Entries for pointing to words and elements:

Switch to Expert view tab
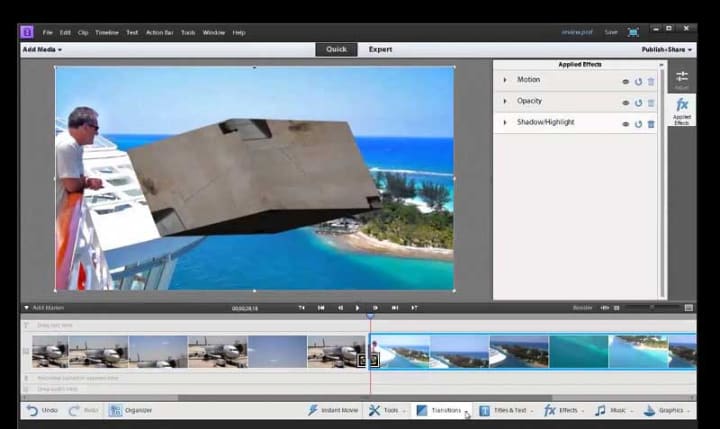Screen dimensions: 720x429 [380, 49]
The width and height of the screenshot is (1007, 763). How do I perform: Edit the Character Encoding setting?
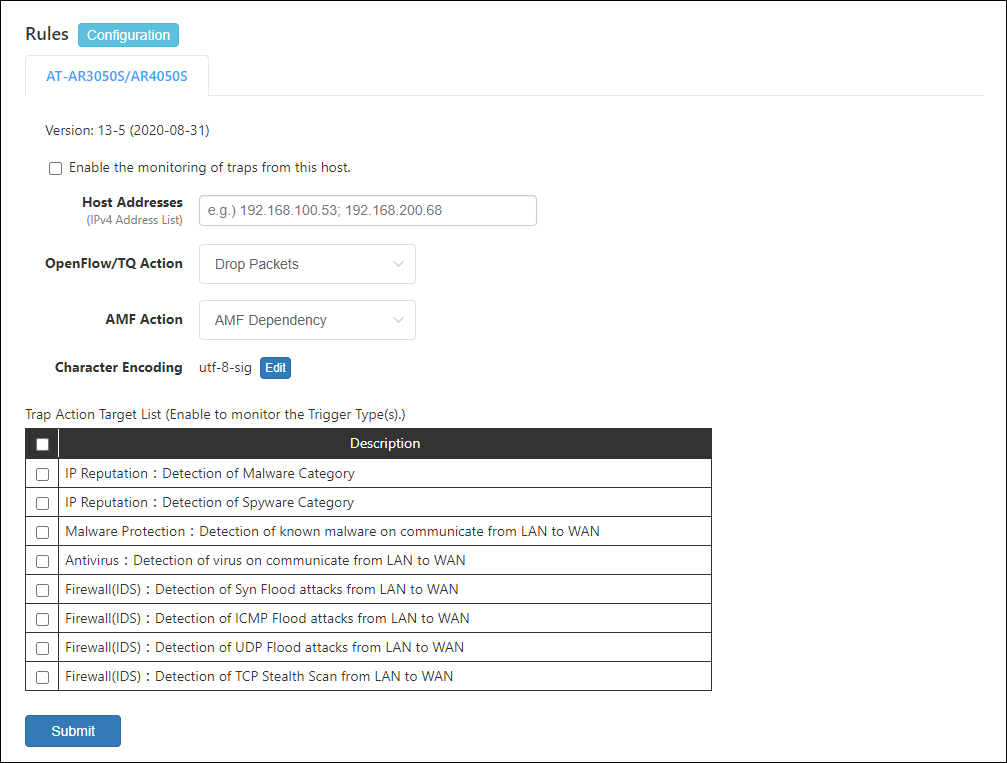pos(275,368)
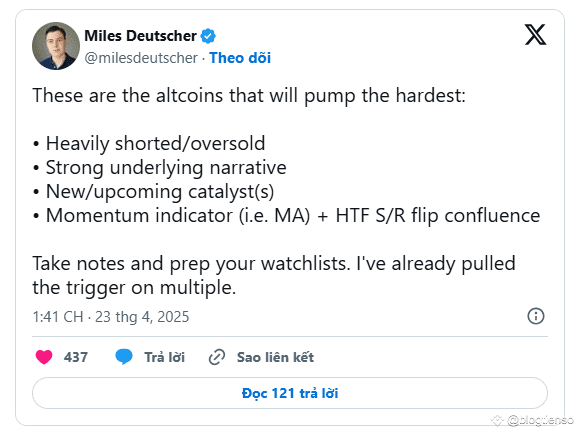Click the @milesdeutscher handle
This screenshot has height=435, width=581.
[141, 58]
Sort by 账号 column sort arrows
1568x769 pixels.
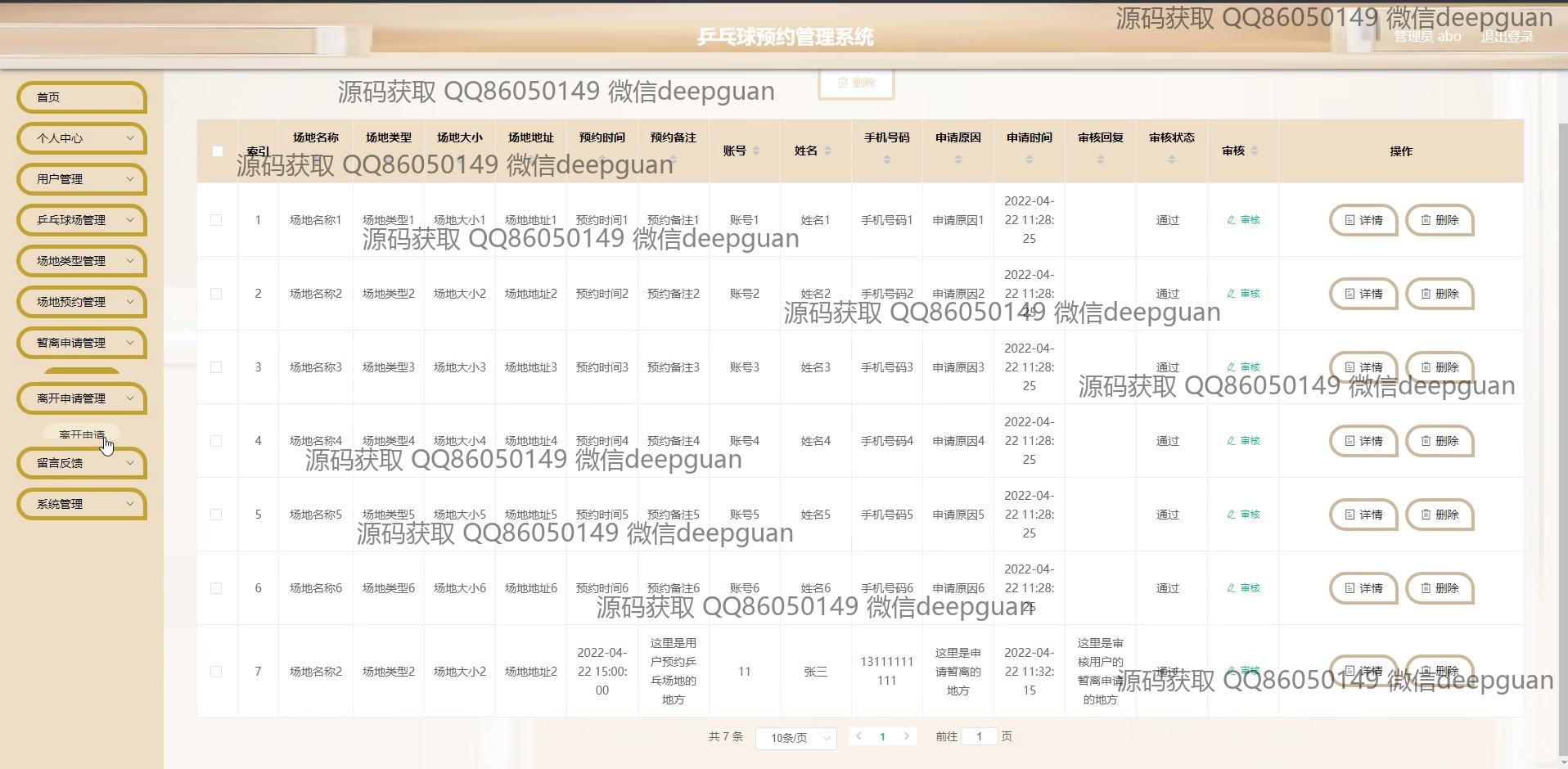pyautogui.click(x=755, y=151)
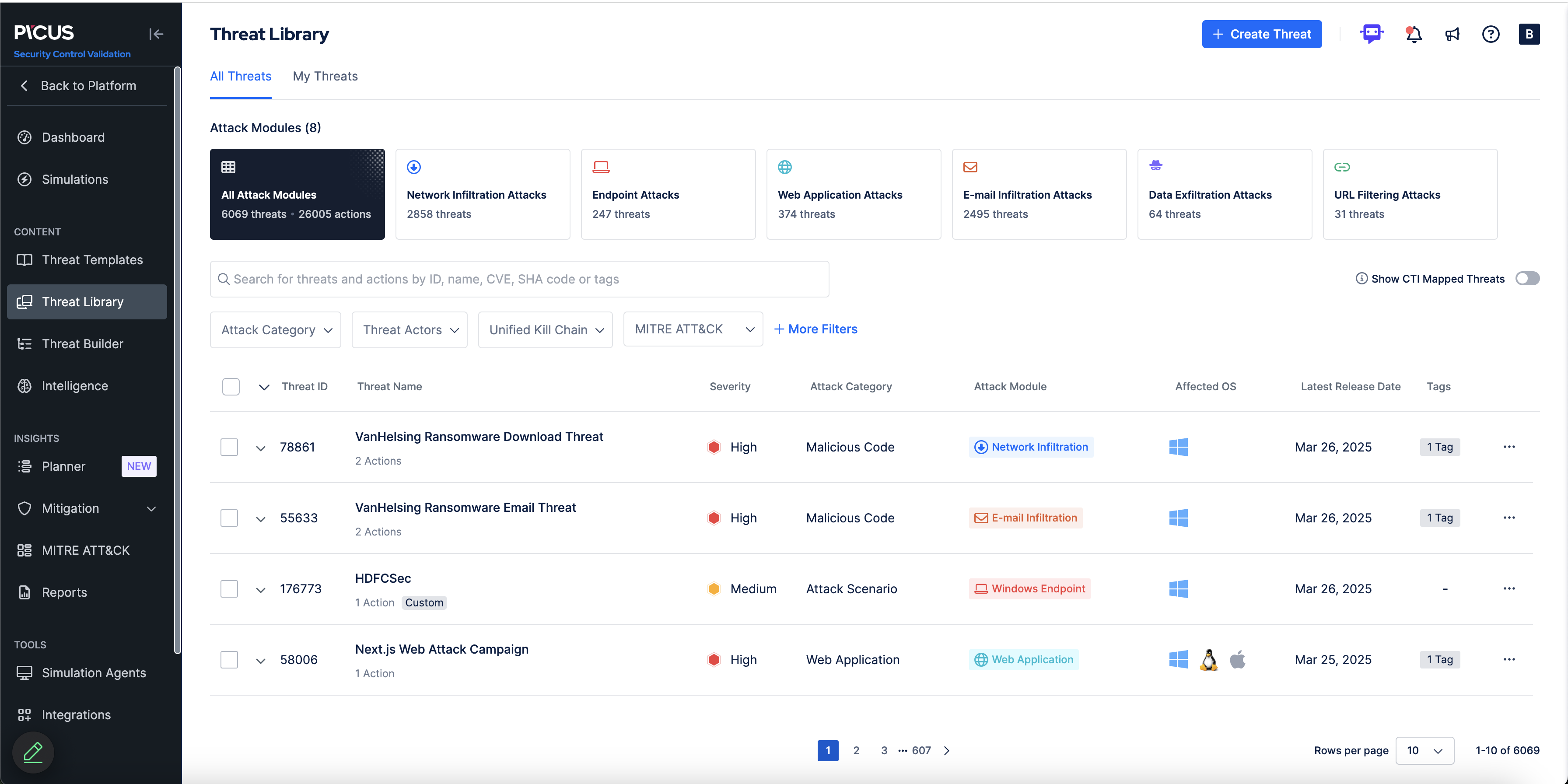Expand the row details for threat 58006

pyautogui.click(x=260, y=661)
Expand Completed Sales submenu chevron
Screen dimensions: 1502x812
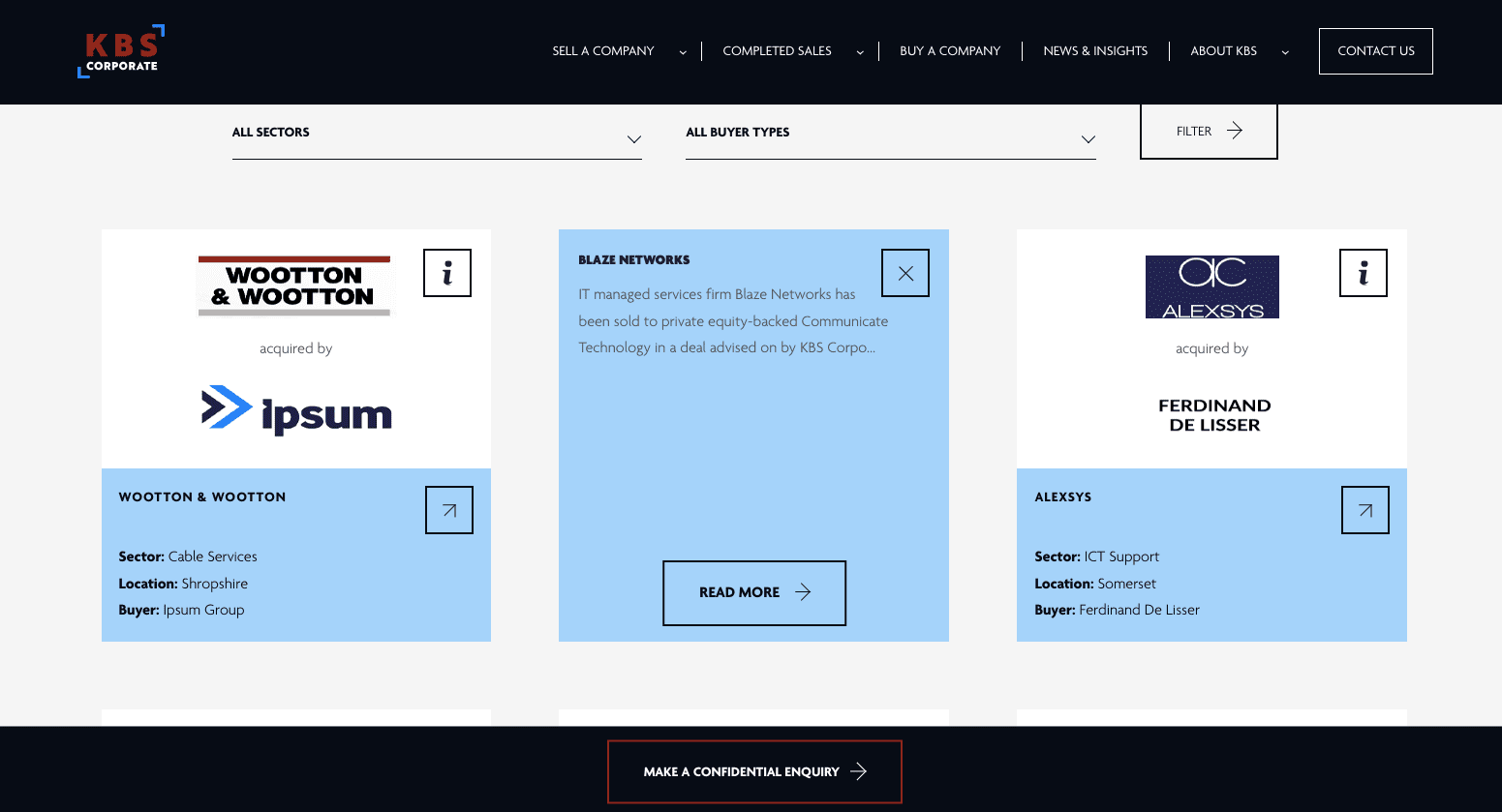point(860,52)

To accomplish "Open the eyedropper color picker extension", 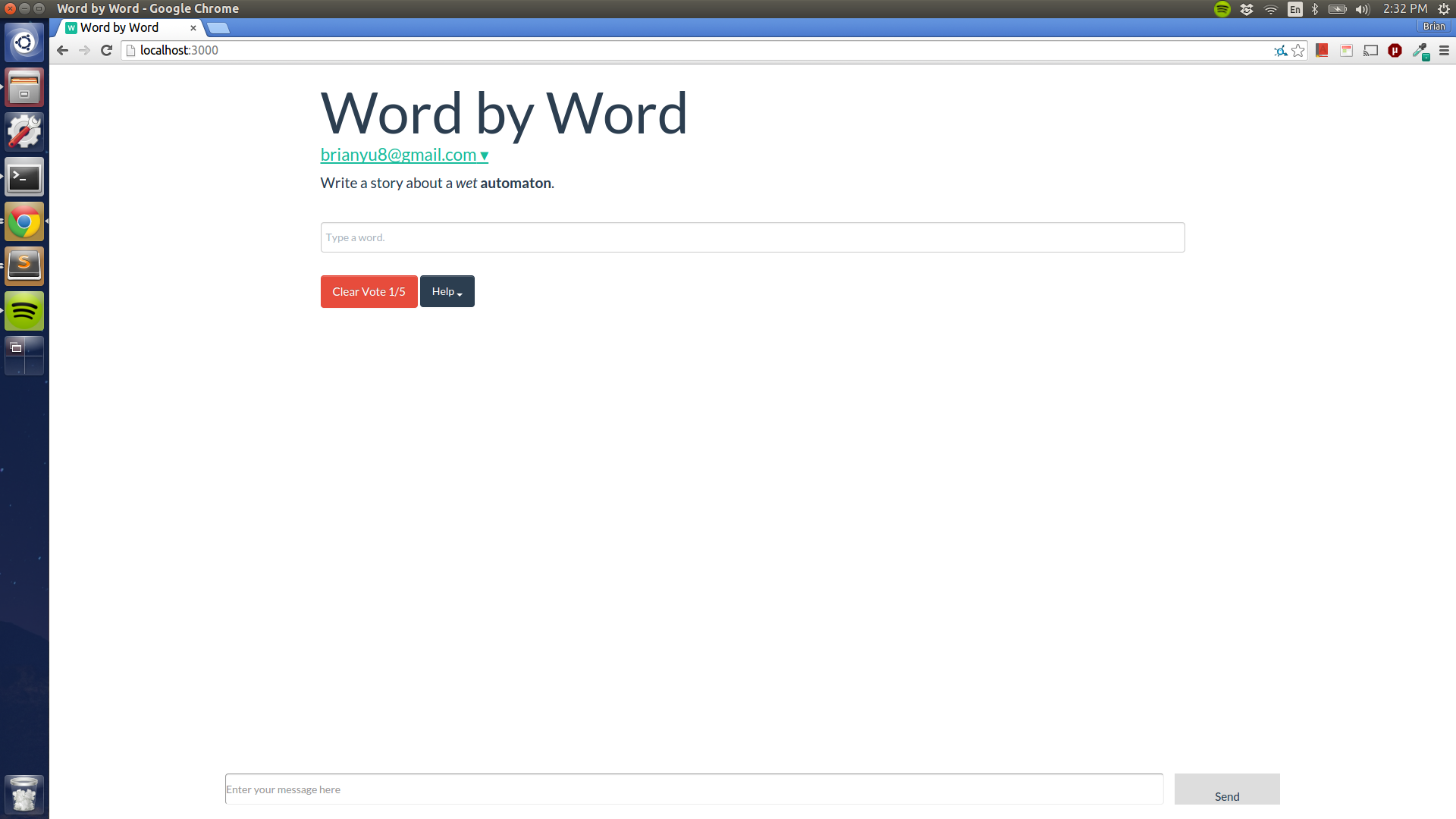I will pos(1420,51).
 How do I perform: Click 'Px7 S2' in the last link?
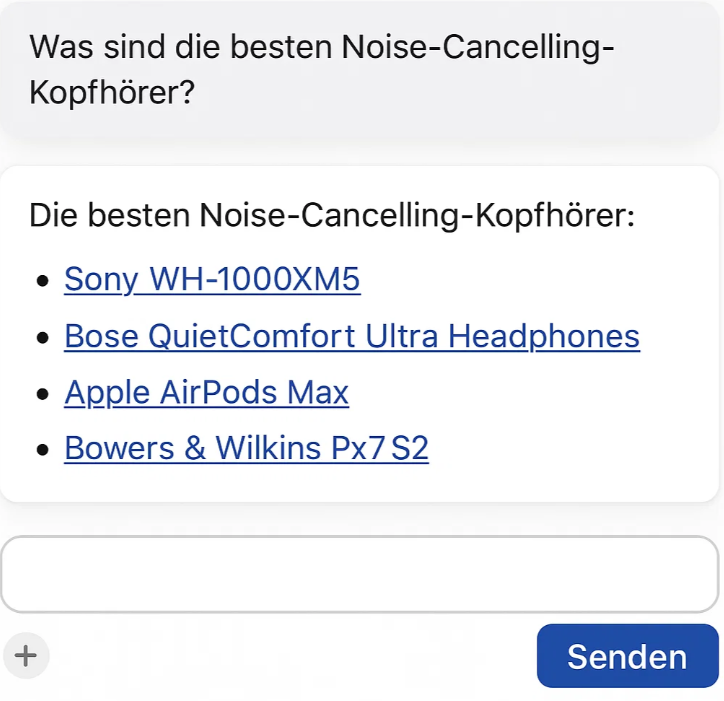pos(380,448)
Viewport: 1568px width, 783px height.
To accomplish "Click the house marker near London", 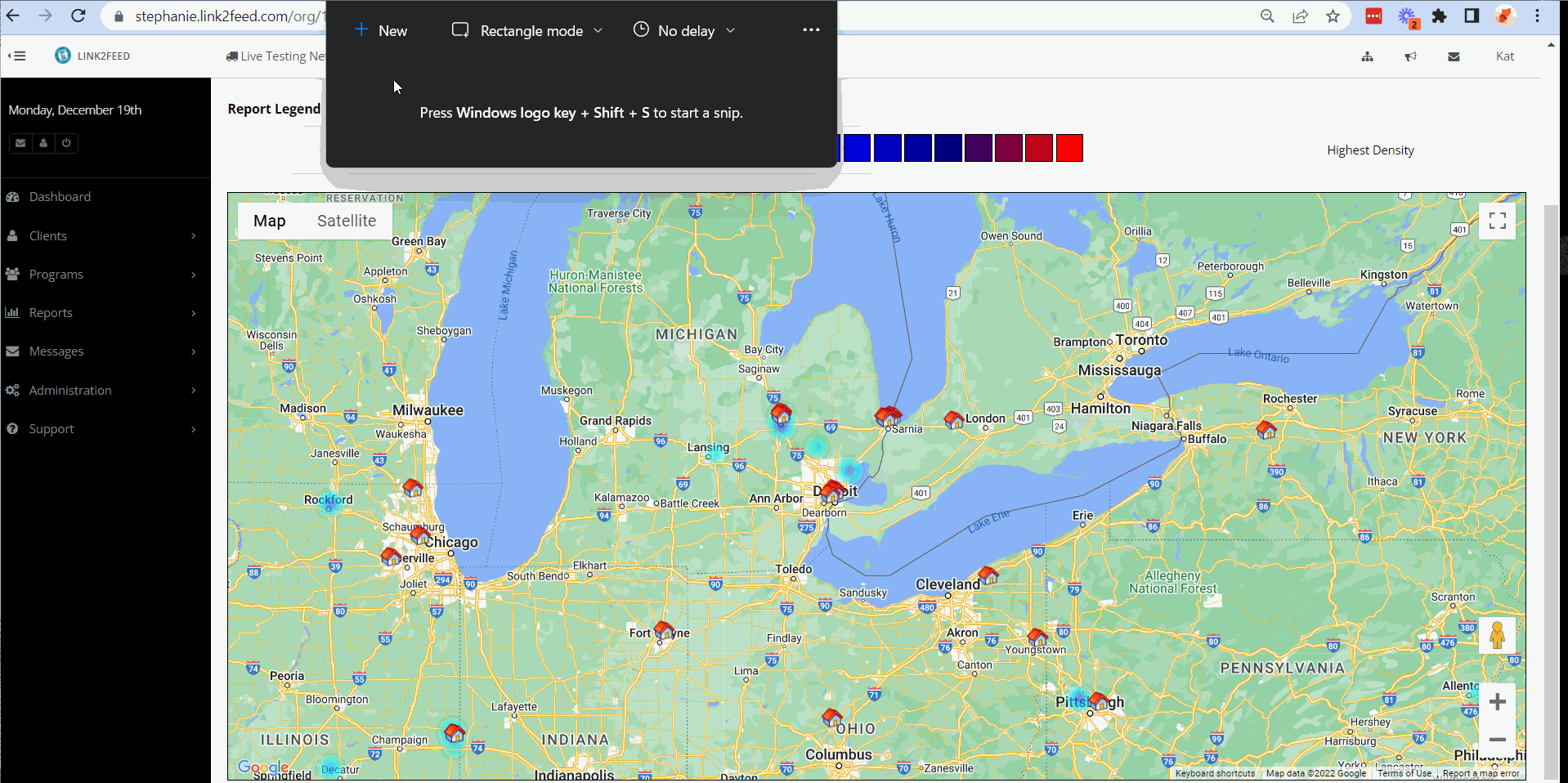I will click(x=953, y=420).

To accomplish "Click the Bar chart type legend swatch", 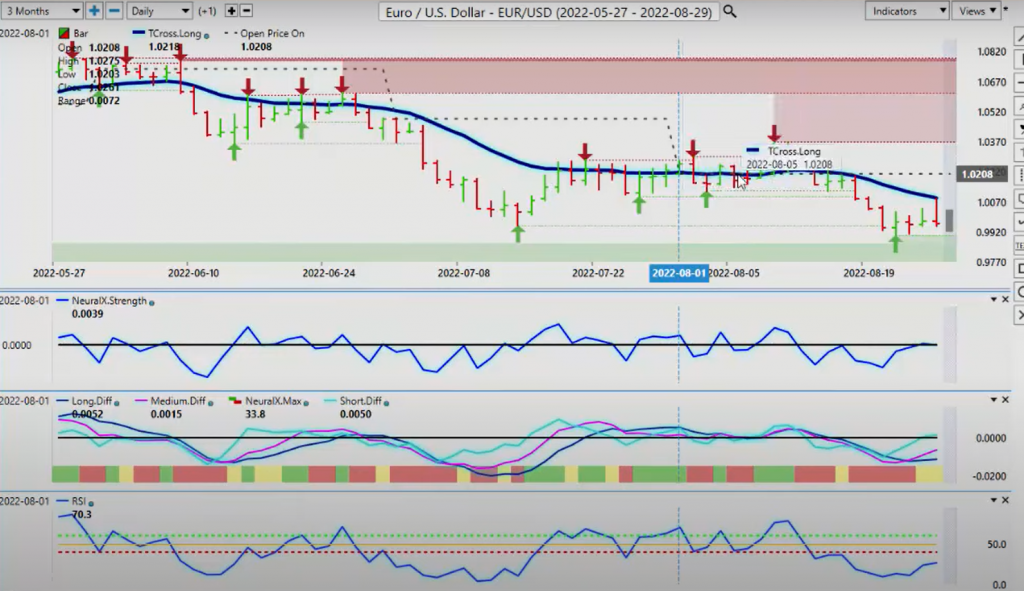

SHORT EXERCISE: Reproduce the entries from the very beginning through the line containing "pyautogui.click(x=260, y=661)", inclusive, as a numbered list with blank lines omitted. Leave the pictures out of the answer.

SOLUTION:
1. Switch to Expert view tab
2. Screen dimensions: 720x429 [380, 49]
3. The width and height of the screenshot is (1007, 763). How do I perform: Edit the Character Encoding setting?
4. pos(275,368)
5. Click the @milesdeutscher handle
6. This screenshot has height=435, width=581.
7. [141, 58]
8. Sort by 账号 column sort arrows
9. 1568x769 pixels.
10. pyautogui.click(x=755, y=151)
11. Expand the row details for threat 58006
12. pyautogui.click(x=260, y=661)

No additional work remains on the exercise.